:: Excerpted text ::
•••••
Can lab-grown embryos save the northern white rhino from extinction?
After the death of Sudan, the world’s last male northern white rhinoceros, scientists have grown embryos containing DNA of his kind
Months after the death of Sudan, the world’s last male northern white rhinoceros, scientists said they have grown embryos containing DNA of his kind, hoping to save the subspecies from extinction.
With only two northern white rhinoceroses known to be alive today – both infertile females – the team hopes their breakthrough technique will lead to the re-establishment of a viable northern white rhino breeding population.
“Our goal is to have in three years the first NWR calf born,” Thomas Hildebrandt, head of reproduction management at the Leibniz Institute for Zoo and Wildlife Research in Berlin, said on Wednesday.
“Taking into account 16 months [of] pregnancy, we have a little more than a year to have a successful implantation.”
The team’s work, using a recently patented, two-metre (6.6-foot) egg extraction device, resulted in the first-ever test tube-produced rhino embryos.
Now frozen, these “have a very high chance to establish a pregnancy once implanted into a surrogate mother”, Hildebrandt said.
The hybrid embryos were created with frozen sperm from dead northern white rhino males and the eggs of southern white rhino females, of which there are thousands left on Earth.
The eggs were harvested from rhinos in European zoos.
The team now hopes to use the technique to collect eggs from the last two northern white rhinos – Najin and Fatu, the daughter and granddaughter of Sudan, who died in March at age 45. They live in a Kenyan national park.
By fertilising these with northern white rhino sperm and implanting the resulting embryos in surrogate southern white rhino females, the team intends to create a new, fledgling northern white rhino population.
“Our results indicate that ART [assisted reproduction techniques] could be a viable strategy to rescue genes from the iconic, almost extinct, northern white rhinoceros,” the team wrote in the journal Nature Communications.
•••••
:: The data ::
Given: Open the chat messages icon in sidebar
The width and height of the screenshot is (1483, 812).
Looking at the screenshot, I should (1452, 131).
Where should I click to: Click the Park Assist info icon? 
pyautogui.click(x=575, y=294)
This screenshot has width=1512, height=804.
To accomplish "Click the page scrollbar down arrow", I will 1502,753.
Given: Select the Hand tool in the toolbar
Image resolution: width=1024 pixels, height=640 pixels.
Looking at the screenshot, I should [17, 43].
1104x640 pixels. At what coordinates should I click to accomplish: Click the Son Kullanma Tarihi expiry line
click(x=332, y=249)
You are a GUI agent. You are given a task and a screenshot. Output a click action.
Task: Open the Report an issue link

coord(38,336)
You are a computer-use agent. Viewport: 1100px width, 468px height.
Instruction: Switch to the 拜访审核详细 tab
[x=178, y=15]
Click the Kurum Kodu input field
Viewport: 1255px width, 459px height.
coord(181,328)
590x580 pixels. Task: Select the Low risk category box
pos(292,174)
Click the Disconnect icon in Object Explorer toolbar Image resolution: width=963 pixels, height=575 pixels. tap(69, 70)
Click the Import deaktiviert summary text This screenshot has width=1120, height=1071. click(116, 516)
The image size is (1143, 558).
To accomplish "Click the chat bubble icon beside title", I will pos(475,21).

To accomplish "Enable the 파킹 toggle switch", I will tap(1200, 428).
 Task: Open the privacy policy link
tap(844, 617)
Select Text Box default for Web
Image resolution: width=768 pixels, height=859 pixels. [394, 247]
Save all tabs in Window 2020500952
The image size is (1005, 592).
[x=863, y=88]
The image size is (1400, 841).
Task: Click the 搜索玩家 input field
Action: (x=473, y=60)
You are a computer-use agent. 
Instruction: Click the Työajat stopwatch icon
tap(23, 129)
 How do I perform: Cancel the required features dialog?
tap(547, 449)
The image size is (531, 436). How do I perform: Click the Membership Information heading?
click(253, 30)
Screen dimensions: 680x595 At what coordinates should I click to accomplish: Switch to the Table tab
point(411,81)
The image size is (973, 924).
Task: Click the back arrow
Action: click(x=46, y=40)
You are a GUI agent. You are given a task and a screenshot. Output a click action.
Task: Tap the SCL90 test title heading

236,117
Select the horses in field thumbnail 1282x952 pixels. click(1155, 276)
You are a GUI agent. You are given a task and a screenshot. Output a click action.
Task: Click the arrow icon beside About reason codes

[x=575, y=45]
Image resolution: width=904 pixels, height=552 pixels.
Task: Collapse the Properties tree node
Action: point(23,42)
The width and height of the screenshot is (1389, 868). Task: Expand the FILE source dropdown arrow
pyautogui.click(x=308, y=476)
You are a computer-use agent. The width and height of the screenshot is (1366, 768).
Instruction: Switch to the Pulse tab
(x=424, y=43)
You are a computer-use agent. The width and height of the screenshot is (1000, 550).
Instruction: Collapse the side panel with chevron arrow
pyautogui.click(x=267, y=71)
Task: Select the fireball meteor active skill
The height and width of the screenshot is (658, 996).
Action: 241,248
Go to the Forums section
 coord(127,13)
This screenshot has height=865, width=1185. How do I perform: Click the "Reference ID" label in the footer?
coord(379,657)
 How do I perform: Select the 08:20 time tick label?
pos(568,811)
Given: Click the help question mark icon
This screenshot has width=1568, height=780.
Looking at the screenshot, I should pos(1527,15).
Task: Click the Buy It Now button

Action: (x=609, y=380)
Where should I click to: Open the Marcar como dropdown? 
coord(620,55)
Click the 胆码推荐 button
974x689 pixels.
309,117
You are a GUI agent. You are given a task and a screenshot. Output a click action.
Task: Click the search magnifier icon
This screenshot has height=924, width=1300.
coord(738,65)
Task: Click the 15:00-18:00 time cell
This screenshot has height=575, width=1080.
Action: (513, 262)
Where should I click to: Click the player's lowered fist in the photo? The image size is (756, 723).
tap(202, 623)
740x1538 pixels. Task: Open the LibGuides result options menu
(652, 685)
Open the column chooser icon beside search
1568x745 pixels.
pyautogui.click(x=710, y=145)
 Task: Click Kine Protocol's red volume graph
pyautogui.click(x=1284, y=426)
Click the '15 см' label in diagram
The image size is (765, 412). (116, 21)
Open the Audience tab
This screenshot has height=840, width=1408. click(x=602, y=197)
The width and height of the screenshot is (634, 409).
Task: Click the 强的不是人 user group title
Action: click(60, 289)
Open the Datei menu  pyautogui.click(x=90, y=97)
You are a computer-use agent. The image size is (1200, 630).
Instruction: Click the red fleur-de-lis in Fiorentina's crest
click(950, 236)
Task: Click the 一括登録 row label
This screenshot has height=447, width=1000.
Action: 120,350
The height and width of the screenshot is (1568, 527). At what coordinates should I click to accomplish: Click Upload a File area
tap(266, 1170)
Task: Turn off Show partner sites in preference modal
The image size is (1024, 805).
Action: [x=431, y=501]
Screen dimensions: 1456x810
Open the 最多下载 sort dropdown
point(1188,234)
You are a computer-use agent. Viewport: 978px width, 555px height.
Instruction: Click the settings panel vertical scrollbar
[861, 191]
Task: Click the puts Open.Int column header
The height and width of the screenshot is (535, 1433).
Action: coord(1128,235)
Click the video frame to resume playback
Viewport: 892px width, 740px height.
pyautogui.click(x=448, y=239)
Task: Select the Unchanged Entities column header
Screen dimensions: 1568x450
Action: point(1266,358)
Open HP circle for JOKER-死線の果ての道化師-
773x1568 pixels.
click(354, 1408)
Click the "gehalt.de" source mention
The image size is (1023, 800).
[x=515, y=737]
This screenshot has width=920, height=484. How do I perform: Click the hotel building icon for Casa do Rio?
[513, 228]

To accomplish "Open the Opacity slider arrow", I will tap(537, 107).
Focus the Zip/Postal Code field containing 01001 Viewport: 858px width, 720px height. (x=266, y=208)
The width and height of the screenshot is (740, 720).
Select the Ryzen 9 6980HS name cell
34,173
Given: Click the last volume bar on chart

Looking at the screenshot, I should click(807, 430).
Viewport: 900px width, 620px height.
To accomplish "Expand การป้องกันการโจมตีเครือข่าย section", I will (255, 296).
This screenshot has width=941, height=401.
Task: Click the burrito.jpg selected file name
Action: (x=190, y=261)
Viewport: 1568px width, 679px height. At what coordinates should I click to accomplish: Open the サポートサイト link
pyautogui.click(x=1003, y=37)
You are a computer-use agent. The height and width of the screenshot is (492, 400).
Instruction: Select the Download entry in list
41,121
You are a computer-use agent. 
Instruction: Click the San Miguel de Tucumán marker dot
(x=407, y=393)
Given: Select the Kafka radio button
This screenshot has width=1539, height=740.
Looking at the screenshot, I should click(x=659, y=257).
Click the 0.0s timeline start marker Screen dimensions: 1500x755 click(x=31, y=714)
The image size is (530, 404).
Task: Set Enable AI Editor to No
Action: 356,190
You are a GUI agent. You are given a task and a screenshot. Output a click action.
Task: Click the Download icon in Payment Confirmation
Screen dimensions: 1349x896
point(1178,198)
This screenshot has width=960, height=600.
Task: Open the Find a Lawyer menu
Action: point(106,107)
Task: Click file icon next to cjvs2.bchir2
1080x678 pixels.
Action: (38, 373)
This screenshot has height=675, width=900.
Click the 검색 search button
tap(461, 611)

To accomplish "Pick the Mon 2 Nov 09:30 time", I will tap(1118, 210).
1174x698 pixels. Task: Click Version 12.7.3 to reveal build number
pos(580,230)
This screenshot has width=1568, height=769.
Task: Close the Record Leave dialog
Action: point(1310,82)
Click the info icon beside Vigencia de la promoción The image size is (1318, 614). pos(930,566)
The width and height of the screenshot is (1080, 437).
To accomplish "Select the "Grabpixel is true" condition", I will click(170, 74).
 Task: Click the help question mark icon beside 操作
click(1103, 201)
•••••
:: Exercise instructions ::
Please return the northern white rhino article's wording from "The team’s work, using" to "in European zoos.", copied word for word.

:: Response box ::
The team’s work, using a recently patented, two-metre (6.6-foot) egg extraction device, resulted in the first-ever test tube-produced rhino embryos.
Now frozen, these “have a very high chance to establish a pregnancy once implanted into a surrogate mother”, Hildebrandt said.
The hybrid embryos were created with frozen sperm from dead northern white rhino males and the eggs of southern white rhino females, of which there are thousands left on Earth.
The eggs were harvested from rhinos in European zoos.